● TASK: Take the entries below and print, exactly, the stretch from the line containing "1512x812 pixels. Task: Expand" through the line containing "Task: Click the lock", both included.

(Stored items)
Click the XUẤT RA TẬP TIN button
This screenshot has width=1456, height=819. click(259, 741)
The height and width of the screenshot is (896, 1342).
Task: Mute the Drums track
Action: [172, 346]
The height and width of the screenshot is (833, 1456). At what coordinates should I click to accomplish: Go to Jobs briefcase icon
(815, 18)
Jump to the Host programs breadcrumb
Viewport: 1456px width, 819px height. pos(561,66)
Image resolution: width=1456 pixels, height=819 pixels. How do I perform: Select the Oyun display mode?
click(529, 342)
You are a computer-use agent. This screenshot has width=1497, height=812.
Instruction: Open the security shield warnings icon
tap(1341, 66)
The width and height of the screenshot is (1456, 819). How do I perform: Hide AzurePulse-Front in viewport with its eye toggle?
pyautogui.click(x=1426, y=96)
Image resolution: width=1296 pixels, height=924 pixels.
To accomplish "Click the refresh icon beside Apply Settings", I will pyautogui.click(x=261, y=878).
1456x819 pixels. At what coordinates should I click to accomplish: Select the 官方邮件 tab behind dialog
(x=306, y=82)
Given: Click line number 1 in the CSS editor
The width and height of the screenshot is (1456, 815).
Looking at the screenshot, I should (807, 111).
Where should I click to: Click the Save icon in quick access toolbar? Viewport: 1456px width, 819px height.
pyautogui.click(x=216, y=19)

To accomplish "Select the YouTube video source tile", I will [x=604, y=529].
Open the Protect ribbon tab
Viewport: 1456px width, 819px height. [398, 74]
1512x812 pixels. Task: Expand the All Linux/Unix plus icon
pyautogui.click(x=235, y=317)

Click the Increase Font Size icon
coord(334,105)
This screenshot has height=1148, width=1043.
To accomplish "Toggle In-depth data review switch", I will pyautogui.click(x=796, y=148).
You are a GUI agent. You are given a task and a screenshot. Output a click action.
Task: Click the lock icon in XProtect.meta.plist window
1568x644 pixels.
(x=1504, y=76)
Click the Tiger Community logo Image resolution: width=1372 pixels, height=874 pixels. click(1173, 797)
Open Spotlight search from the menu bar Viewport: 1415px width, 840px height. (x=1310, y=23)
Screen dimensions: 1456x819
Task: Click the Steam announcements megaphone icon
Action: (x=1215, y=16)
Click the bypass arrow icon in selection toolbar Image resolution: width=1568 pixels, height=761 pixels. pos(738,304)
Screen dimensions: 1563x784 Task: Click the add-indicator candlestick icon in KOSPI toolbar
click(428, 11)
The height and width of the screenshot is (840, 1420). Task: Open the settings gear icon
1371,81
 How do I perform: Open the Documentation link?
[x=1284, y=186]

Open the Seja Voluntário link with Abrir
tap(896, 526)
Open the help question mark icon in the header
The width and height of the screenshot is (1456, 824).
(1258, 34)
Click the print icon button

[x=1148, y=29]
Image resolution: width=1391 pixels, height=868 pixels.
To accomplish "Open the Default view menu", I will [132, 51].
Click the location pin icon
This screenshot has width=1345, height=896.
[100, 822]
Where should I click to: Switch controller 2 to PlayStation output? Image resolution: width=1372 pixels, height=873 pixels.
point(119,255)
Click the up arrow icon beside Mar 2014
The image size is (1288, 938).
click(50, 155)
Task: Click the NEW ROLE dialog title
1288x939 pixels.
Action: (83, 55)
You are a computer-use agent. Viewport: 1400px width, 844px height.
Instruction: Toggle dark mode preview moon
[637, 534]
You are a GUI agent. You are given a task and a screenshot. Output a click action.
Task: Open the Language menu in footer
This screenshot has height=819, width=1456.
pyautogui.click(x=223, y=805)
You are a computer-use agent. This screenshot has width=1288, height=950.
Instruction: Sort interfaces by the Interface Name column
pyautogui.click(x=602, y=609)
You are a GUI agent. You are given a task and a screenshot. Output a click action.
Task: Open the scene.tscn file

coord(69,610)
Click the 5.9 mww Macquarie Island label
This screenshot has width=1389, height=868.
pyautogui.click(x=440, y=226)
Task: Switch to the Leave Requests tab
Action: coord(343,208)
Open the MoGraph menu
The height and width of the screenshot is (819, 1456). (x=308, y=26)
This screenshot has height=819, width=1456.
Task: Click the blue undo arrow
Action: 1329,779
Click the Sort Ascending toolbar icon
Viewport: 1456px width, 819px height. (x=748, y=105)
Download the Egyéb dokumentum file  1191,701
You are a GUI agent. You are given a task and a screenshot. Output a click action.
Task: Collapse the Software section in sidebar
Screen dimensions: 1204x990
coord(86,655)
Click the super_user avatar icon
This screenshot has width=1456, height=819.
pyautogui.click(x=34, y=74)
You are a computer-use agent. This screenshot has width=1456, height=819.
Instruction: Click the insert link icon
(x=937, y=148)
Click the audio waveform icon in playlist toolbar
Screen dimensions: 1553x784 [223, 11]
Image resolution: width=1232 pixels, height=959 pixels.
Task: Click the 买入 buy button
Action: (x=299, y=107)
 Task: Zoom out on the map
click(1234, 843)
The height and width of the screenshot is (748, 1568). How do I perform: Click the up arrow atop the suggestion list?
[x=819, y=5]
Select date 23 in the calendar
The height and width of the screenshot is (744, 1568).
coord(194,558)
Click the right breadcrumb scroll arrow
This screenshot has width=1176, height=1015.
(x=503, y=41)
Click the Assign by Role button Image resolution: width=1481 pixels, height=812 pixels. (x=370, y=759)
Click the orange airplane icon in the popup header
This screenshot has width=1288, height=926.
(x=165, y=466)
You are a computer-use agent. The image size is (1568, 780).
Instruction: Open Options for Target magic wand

● SOLUTION FOR THIS TASK:
1512x812 pixels. Task: Expand the All Linux/Unix plus icon
pyautogui.click(x=235, y=317)

Click the Increase Font Size icon
coord(334,105)
This screenshot has height=1148, width=1043.
To accomplish "Toggle In-depth data review switch", I will pyautogui.click(x=796, y=148).
You are a GUI agent. You are given a task and a screenshot. Output a click action.
Task: Click the lock icon in XProtect.meta.plist window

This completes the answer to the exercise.